Un vendeur peut dire « abri anti-atomique » et montrer un sas. Il peut coller souffle, retombées, iode, 14 jours, filtre, dans la même phrase. C’est pratique pour vendre. Ce n’est pas de la physique.

Voilà ce qui est du marketing : un seul local qui « couvre tout ». Voilà ce qui aide vraiment : savoir quel événement est en cours, et quelle consigne est dite.

Une cave aide contre des retombées déposées sur le toit. Elle n’arrête pas un souffle proche. Un filtre d’air n’arrête pas un gamma qui vient du dehors. Un comprimé d’iode n’arrête pas un dépôt de césium sur une salade. Chaque phrase a une limite. On la dit.

La France n’organise pas la vie familiale autour d’une explosion d’arme. Elle organise un PPI, une mise à l’abri, une iode sur ordre. C’est déjà beaucoup à lire. C’est déjà concret : une pièce, une radio, une boîte de comprimés dans la zone, un numéro de préfecture.

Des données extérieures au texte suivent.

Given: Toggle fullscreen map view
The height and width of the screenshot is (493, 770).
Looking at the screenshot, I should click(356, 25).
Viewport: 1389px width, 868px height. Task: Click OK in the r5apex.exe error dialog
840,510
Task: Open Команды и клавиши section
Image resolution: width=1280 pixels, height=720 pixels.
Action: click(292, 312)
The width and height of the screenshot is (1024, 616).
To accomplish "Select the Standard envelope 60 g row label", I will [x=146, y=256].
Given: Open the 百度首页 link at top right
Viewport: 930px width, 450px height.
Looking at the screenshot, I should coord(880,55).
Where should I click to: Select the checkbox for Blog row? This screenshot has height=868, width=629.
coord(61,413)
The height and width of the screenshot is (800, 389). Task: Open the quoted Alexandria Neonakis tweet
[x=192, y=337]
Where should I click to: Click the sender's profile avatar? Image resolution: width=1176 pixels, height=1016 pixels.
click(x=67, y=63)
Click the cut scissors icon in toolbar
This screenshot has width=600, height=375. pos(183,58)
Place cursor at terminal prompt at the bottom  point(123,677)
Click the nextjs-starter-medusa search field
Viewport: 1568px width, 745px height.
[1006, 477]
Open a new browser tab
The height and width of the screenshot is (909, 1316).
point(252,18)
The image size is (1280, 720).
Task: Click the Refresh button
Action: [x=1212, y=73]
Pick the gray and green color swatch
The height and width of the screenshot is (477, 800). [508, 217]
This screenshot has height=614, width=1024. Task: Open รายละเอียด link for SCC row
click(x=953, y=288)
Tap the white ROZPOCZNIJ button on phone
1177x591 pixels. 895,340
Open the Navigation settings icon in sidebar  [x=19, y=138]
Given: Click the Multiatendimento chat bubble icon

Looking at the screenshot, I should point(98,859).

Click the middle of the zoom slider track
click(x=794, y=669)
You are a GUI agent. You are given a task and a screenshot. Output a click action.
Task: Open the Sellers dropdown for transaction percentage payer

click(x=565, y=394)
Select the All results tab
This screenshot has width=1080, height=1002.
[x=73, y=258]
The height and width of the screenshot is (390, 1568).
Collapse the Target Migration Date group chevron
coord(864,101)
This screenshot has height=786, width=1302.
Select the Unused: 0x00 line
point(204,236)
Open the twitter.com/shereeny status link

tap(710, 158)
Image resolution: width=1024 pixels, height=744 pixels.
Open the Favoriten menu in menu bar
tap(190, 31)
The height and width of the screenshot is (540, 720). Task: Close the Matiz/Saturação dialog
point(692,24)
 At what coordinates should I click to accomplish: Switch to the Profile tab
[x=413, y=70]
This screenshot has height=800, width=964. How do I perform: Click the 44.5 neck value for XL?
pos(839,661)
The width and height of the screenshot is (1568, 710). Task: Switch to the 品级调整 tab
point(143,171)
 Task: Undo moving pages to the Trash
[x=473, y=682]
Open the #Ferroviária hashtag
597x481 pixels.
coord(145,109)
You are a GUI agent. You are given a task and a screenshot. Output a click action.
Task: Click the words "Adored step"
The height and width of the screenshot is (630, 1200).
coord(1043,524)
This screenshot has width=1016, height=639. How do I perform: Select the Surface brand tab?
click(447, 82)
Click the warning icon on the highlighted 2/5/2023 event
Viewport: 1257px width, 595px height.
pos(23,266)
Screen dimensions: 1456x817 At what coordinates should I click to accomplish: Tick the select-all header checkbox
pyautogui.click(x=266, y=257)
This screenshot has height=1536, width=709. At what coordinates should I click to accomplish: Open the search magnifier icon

On n’écrit pas un scénario de fin. On n’écrit pas que « tout arrive ». On sépare deux physiques. On pointe les pages. On s’arrête.

Ce qu’on emporte de cette page

Si l’alerte est un accident de centrale : Géorisques et le préfet. Bâtiment. Fermer. Écouter. Iode seulement si on vous le dit. Enfants à l’école : on ne va pas les chercher.

Si l’on lit Ready.gov sur une explosion : souffle d’abord si on y est exposé, puis bâtiment, puis 10 minutes avant retombées, puis 24 heures à l’intérieur dans le meilleur local disponible.

Dans les deux lectures, « abri » veut d’abord dire : dedans. Pas un réseau français d’abris civils type Suisse. Pas un devis. Dedans.

Les retombées ont leur propre calendrier (24 heures, 14 jours, règle 7/10). On le traite à part, pour ne pas mélanger le CDC et les plaquettes commerciales. Voir retombées radioactives, 24 heures et la règle 7/10.

Je range un local. Je lis un PPI. Je sépare les deux physiques. C’est déjà un geste familial.